• Assigned task
Write out the listing below from the line containing "Horten (10, 1305)" to its last line, unaltered, ends included.

*** Records for this task Section Begins ***

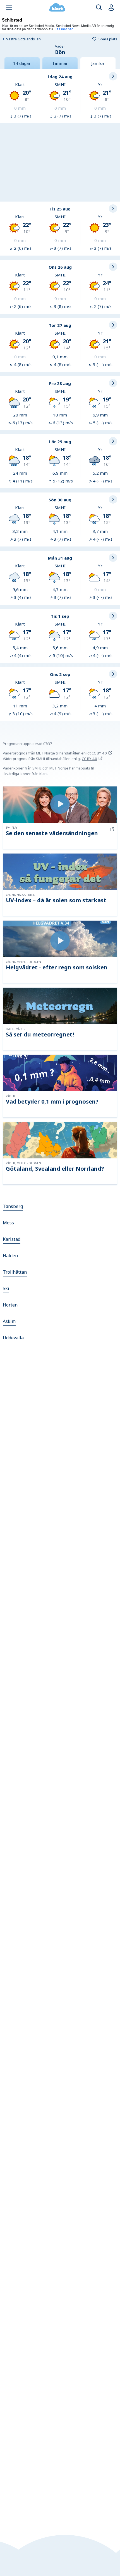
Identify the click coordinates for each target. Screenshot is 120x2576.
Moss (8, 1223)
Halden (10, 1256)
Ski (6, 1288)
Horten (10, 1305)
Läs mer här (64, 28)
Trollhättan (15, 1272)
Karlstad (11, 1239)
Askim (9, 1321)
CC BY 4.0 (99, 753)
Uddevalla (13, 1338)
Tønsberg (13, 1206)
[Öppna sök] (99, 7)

*** Records for this task Section Ends ***

• Answer to this task
Horten (10, 1305)
Läs mer här (64, 28)
Trollhättan (15, 1272)
Karlstad (11, 1239)
Askim (9, 1321)
CC BY 4.0 (99, 753)
Uddevalla (13, 1338)
Tønsberg (13, 1206)
[Öppna sök] (99, 7)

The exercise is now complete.